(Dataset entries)
⟨

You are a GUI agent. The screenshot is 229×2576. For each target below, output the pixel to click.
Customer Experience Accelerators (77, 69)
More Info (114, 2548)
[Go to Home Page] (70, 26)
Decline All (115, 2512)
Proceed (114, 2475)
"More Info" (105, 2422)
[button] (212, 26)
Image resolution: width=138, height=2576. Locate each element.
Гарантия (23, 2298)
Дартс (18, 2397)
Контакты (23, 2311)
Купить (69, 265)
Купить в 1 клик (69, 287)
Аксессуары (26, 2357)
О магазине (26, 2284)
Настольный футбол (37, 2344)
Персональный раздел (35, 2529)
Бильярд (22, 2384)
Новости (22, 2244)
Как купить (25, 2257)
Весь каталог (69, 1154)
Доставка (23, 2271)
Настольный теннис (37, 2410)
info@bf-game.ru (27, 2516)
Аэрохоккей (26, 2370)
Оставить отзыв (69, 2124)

⟩

The line containing "[Go to Home Page] (70, 26)" and every line after it, through the end of the records, should be repeated exactly and alone.

[Go to Home Page] (70, 26)
Decline All (115, 2512)
Proceed (114, 2475)
"More Info" (105, 2422)
[button] (212, 26)
Image resolution: width=138, height=2576. Locate each element.
Гарантия (23, 2298)
Дартс (18, 2397)
Контакты (23, 2311)
Купить (69, 265)
Купить в 1 клик (69, 287)
Аксессуары (26, 2357)
О магазине (26, 2284)
Настольный футбол (37, 2344)
Персональный раздел (35, 2529)
Бильярд (22, 2384)
Новости (22, 2244)
Как купить (25, 2257)
Весь каталог (69, 1154)
Доставка (23, 2271)
Настольный теннис (37, 2410)
info@bf-game.ru (27, 2516)
Аэрохоккей (26, 2370)
Оставить отзыв (69, 2124)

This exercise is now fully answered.